━━━ PROVIDED TEXT ━━━

# Went to my local to apply today...



## Soulstealer0 (Jun 13, 2009)

They take apps every Wednesday between 4-6, got all the info..... will have the stuff they requested soon. But the strange thing was, there was noone else there, just me and a guy in the basement.... and the guy actually said "If I get enough people together I'll schedule a test" IF?  lol what noone wants this job?.... just though that was funny, interviewing april 2010 for september he told me.... eh I'm just going to have to ride it out and see what happens.... Well atleast my chances might be better....


----------



## brian john (Mar 11, 2007)

Soulstealer0 said:


> They take apps every Wednesday between 4-6, got all the info..... will have the stuff they requested soon. But the strange thing was, there was noone else there, just me and a guy in the basement.... and the guy actually said "If I get enough people together I'll schedule a test" IF?  lol what noone wants this job?.... just though that was funny, interviewing april 2010 for september he told me.... eh I'm just going to have to ride it out and see what happens.... Well atleast my chances might be better....



Are you working now.

So your interview MAY BE in 2010?


----------



## Wizard (Jun 14, 2009)

Do yourself a favor.... start taking College classes at night.... seriously.

━━━ MATERIAL SHOWN ━━━

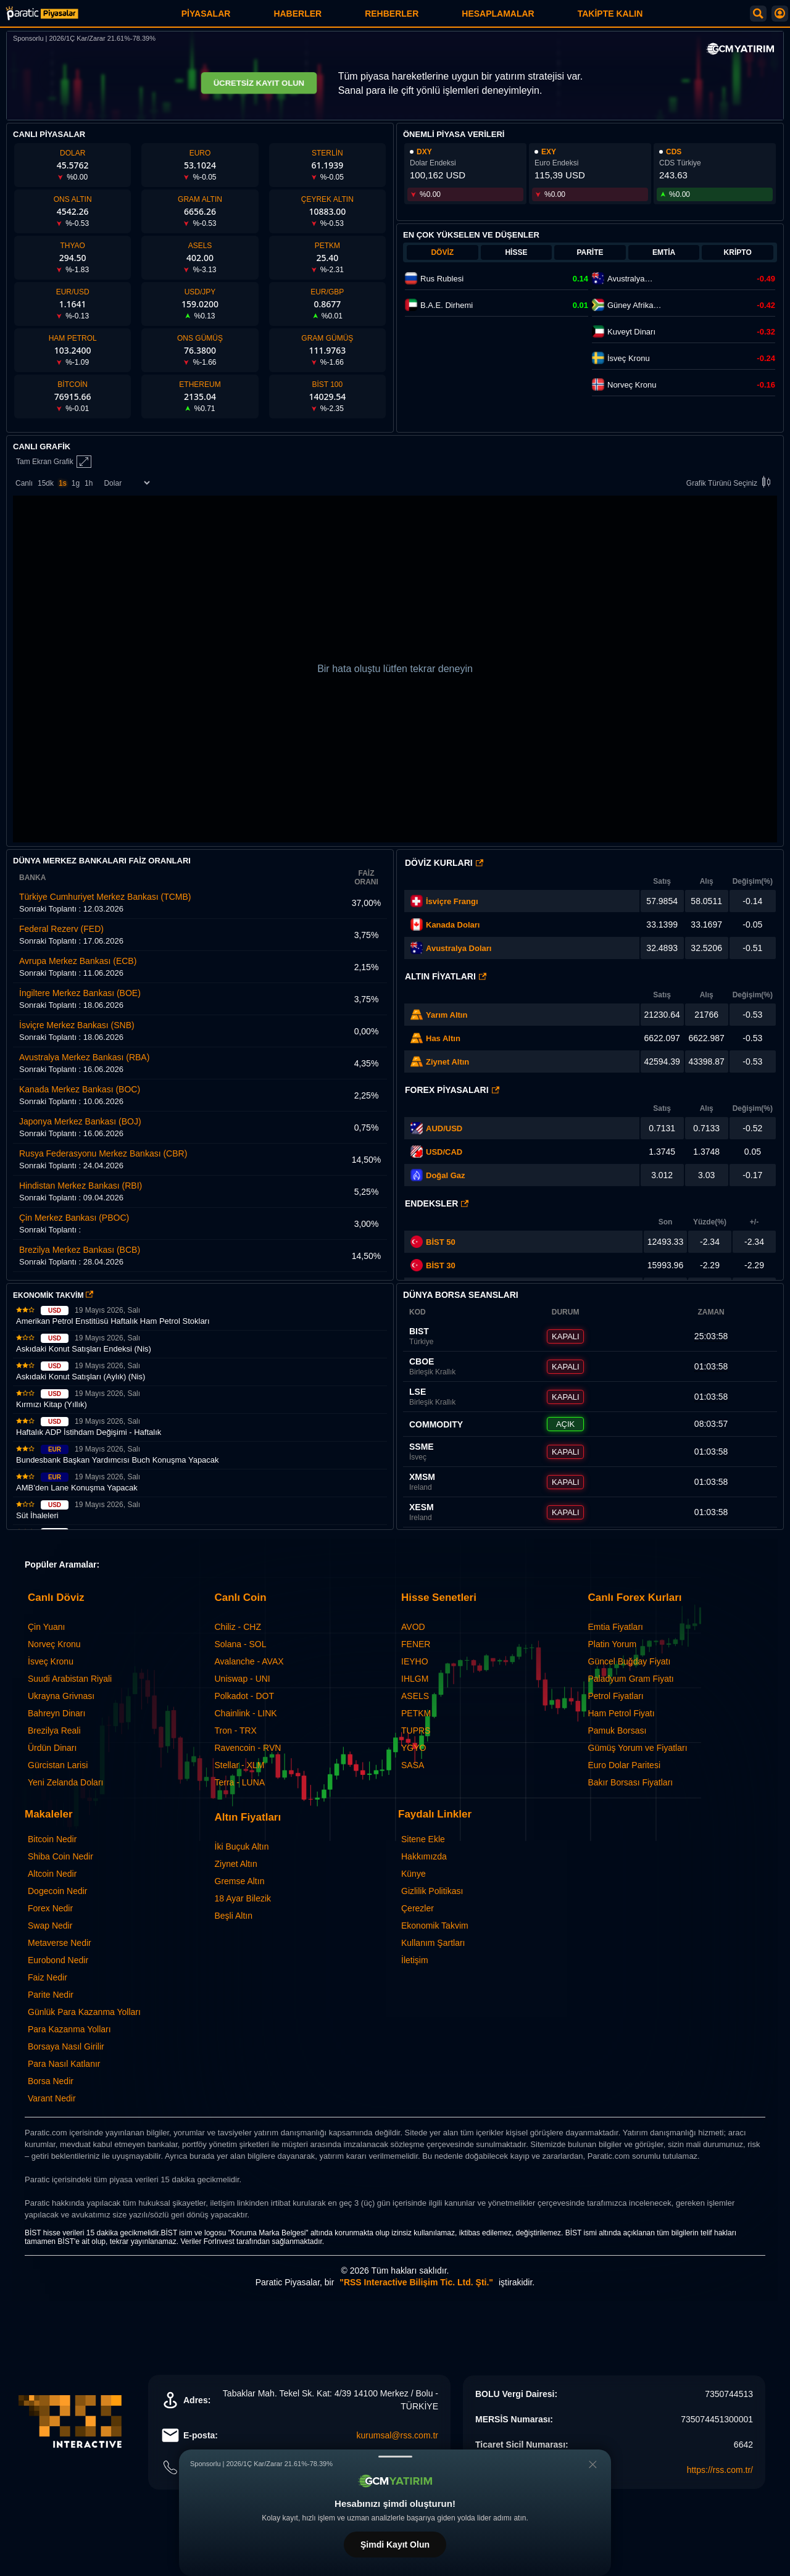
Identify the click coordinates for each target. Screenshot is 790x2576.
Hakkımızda (424, 1856)
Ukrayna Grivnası (61, 1696)
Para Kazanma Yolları (69, 2029)
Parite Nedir (50, 1995)
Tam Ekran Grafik (53, 461)
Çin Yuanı (46, 1627)
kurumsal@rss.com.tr (397, 2435)
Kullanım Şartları (433, 1943)
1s (63, 483)
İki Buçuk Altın (242, 1846)
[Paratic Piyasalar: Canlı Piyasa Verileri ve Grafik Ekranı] (42, 18)
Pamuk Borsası (617, 1730)
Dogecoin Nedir (58, 1891)
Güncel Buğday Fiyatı (629, 1661)
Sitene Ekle (423, 1839)
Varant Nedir (52, 2098)
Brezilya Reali (54, 1730)
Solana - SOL (241, 1644)
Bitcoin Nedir (52, 1839)
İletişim (414, 1960)
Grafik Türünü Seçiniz (730, 482)
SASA (412, 1765)
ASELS (415, 1696)
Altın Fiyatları (445, 976)
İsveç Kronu (50, 1661)
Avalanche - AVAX (249, 1661)
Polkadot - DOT (244, 1696)
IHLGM (414, 1679)
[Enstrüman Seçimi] (126, 483)
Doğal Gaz (445, 1175)
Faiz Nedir (47, 1977)
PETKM (416, 1713)
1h (89, 483)
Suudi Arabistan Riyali (70, 1679)
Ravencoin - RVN (248, 1748)
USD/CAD (444, 1152)
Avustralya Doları (458, 948)
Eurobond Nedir (58, 1960)
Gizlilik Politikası (432, 1891)
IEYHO (414, 1661)
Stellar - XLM (240, 1765)
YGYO (413, 1748)
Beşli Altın (233, 1916)
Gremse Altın (240, 1881)
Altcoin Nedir (52, 1874)
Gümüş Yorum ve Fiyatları (638, 1748)
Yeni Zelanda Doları (65, 1782)
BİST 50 (432, 1242)
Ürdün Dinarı (52, 1748)
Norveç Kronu (54, 1644)
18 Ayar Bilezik (243, 1898)
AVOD (413, 1627)
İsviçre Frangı (452, 901)
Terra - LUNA (240, 1782)
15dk (46, 483)
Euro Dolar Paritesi (624, 1765)
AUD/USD (444, 1128)
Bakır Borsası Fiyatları (630, 1782)
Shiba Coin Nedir (60, 1856)
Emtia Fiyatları (615, 1627)
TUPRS (415, 1730)
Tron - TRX (236, 1730)
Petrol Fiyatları (616, 1696)
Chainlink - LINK (246, 1713)
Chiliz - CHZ (238, 1627)
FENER (415, 1644)
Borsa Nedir (50, 2081)
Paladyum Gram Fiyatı (631, 1679)
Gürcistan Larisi (58, 1765)
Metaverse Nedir (59, 1943)
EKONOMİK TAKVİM (53, 1295)
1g (76, 483)
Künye (413, 1874)
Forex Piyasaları (452, 1090)
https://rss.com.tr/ (720, 2470)
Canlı (24, 483)
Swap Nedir (50, 1925)
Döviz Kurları (444, 863)
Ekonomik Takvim (434, 1925)
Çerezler (417, 1908)
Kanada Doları (453, 924)
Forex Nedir (50, 1908)
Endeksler (436, 1203)
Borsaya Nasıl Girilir (66, 2046)
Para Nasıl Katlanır (64, 2064)
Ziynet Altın (447, 1061)
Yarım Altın (446, 1015)
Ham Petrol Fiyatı (621, 1713)
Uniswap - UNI (242, 1679)
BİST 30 (432, 1265)
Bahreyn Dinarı (56, 1713)
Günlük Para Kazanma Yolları (84, 2012)
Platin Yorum (612, 1644)
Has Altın (443, 1038)
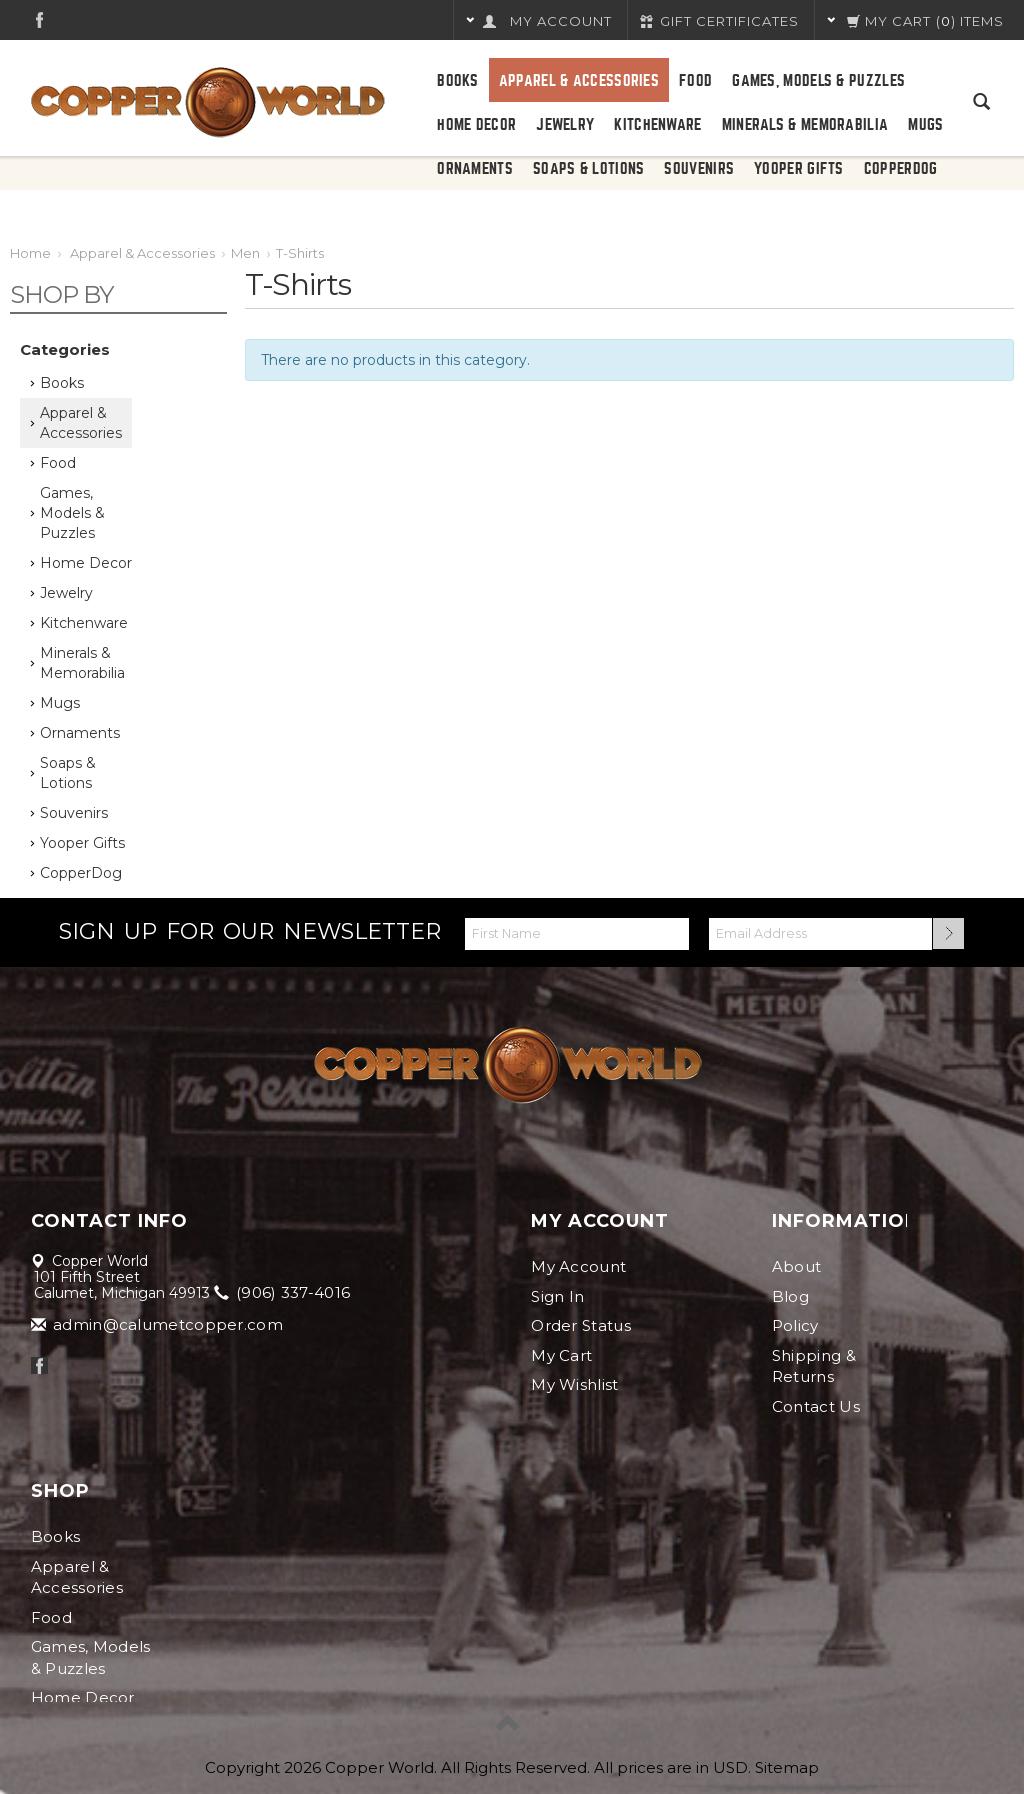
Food (695, 81)
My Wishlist (574, 1384)
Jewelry (565, 125)
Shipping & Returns (814, 1366)
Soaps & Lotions (589, 169)
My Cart (561, 1355)
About (797, 1266)
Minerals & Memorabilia (805, 125)
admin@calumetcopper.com (158, 1324)
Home (30, 253)
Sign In (557, 1296)
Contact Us (816, 1406)
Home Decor (476, 125)
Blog (790, 1296)
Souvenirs (699, 169)
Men (245, 253)
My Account (578, 1266)
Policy (795, 1325)
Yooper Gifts (799, 169)
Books (458, 81)
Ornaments (475, 169)
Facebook (39, 19)
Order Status (581, 1325)
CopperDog (901, 169)
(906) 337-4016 (284, 1292)
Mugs (925, 125)
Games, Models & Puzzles (818, 81)
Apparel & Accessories (579, 81)
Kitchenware (657, 125)
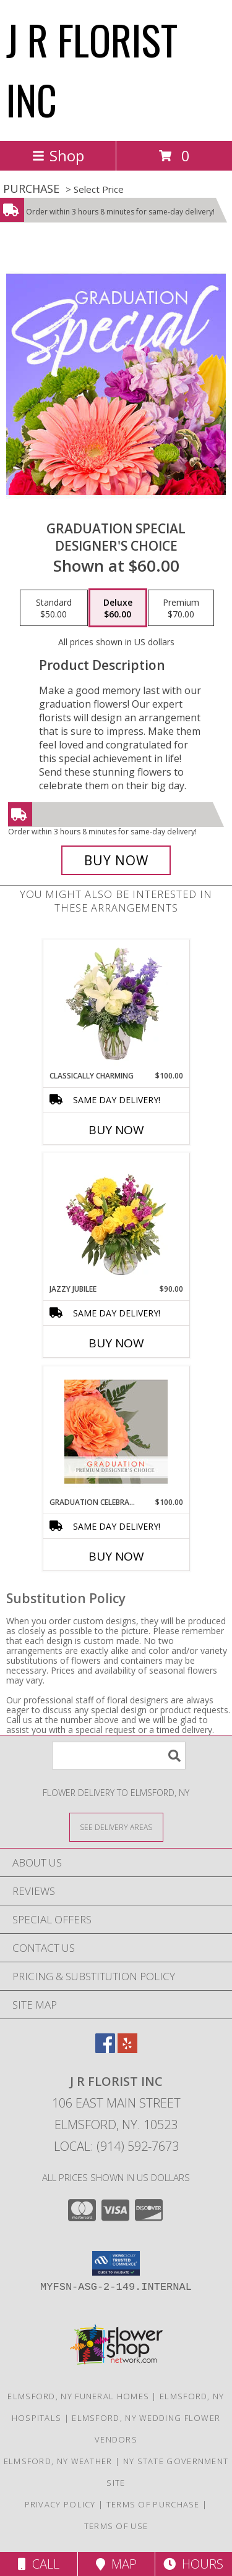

━━━

From the forum thread about applying at the local, list the usernames of everyone who posted.

Soulstealer0, brian john, Wizard